[Work request]
Reproduce each line of the entries that carries "every".

[Records for the task]
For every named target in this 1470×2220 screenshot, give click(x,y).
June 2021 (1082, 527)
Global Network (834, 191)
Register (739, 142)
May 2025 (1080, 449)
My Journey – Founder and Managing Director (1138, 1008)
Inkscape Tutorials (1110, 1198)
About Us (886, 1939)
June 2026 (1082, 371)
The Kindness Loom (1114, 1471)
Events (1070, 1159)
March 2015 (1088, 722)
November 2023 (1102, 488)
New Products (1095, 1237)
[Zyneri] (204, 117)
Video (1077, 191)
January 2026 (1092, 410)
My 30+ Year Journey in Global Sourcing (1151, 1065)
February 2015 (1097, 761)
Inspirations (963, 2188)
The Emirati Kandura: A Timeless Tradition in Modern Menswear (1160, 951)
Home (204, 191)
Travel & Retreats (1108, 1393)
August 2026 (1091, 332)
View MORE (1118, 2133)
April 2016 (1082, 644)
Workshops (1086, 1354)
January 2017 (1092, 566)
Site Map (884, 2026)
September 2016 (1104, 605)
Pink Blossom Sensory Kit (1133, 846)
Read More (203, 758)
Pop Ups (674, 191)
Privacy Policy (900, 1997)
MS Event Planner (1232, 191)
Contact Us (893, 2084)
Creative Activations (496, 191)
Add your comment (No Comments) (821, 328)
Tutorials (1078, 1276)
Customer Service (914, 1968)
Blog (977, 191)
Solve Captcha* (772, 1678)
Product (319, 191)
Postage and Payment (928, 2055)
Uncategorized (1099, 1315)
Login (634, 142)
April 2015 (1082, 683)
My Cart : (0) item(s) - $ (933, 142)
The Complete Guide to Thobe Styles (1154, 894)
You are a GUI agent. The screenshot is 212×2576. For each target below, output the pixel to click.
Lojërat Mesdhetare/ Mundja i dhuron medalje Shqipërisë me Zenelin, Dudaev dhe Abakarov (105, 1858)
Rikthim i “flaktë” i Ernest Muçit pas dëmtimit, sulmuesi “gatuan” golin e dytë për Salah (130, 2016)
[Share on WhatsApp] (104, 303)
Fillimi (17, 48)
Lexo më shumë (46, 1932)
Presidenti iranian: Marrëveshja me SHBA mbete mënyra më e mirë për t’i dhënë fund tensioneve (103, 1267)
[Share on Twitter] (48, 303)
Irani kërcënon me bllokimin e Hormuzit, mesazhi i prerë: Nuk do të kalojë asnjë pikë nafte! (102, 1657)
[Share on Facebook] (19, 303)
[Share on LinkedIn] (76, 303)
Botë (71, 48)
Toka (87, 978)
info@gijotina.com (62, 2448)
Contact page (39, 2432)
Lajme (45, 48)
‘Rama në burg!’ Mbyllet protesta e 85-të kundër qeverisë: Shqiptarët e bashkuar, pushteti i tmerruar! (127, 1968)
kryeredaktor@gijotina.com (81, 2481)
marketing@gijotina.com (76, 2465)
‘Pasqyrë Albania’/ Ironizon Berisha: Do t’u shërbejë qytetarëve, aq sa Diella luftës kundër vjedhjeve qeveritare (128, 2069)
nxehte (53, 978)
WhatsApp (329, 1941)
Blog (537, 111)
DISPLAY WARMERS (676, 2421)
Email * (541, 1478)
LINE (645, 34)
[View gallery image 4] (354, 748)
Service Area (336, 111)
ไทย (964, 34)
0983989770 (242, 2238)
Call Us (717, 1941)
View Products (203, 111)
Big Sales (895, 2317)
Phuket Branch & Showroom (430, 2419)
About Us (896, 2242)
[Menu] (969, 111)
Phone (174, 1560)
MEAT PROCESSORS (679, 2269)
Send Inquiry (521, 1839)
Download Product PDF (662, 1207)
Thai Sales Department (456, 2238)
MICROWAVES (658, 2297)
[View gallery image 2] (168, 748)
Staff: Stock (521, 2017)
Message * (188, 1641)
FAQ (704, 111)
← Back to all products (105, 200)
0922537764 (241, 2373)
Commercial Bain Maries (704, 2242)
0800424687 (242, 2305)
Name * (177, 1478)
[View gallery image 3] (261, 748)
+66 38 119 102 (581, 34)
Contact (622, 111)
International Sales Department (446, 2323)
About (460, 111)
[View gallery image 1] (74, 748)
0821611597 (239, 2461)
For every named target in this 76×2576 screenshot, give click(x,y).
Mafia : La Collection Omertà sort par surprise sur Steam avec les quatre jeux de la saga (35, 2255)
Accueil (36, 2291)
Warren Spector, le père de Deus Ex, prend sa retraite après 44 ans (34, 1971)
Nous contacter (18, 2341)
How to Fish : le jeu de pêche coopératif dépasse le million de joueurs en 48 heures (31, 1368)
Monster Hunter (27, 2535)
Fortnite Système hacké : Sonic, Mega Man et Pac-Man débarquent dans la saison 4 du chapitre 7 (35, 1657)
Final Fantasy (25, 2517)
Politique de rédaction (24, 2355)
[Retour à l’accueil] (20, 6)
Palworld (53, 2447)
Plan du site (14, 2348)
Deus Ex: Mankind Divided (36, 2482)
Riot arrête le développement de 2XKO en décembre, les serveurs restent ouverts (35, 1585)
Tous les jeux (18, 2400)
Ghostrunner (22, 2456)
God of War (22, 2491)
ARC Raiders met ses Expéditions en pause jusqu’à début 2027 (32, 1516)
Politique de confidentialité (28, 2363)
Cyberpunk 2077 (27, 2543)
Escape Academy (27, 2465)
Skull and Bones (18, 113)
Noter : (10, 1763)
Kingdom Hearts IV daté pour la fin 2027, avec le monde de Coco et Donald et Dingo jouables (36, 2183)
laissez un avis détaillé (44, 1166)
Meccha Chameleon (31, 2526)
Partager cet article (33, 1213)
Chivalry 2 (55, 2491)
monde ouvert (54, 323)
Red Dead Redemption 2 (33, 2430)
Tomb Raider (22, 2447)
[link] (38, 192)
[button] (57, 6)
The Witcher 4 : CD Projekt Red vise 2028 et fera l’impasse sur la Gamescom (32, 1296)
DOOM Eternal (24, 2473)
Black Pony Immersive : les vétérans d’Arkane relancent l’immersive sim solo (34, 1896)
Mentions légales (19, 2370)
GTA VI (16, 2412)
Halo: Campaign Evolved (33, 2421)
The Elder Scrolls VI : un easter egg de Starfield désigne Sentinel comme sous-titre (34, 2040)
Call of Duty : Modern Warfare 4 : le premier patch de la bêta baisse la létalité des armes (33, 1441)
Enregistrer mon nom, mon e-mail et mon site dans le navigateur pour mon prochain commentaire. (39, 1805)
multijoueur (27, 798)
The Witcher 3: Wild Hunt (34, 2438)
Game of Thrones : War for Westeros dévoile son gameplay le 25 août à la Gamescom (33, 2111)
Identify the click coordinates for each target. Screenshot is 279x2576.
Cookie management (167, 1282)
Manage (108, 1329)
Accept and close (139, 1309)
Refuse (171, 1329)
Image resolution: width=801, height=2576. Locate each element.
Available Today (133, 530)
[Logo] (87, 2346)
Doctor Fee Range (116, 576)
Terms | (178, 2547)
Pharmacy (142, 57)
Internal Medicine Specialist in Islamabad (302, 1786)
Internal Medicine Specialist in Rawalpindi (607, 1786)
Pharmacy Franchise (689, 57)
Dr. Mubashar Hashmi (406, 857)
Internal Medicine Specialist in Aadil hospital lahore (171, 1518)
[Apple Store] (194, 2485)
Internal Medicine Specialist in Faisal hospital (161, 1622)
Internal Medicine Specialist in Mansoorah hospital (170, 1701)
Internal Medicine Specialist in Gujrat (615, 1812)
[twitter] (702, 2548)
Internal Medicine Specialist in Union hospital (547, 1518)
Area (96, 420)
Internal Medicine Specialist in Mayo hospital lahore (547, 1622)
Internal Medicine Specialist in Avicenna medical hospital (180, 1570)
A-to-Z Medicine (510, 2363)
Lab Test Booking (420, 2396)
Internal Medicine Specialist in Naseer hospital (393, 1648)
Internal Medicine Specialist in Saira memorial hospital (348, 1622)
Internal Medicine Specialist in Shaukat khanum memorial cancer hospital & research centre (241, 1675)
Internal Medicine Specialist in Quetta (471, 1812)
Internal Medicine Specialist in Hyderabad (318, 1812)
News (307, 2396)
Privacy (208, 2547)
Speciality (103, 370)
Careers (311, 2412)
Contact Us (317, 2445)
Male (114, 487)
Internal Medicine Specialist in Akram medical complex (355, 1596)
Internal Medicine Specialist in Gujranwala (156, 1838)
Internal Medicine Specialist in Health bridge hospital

[Exercise response]
For every named target in this 1470×2220 screenshot, give click(x,y).
For every named target in this 76×2576 screenshot, give click(x,y).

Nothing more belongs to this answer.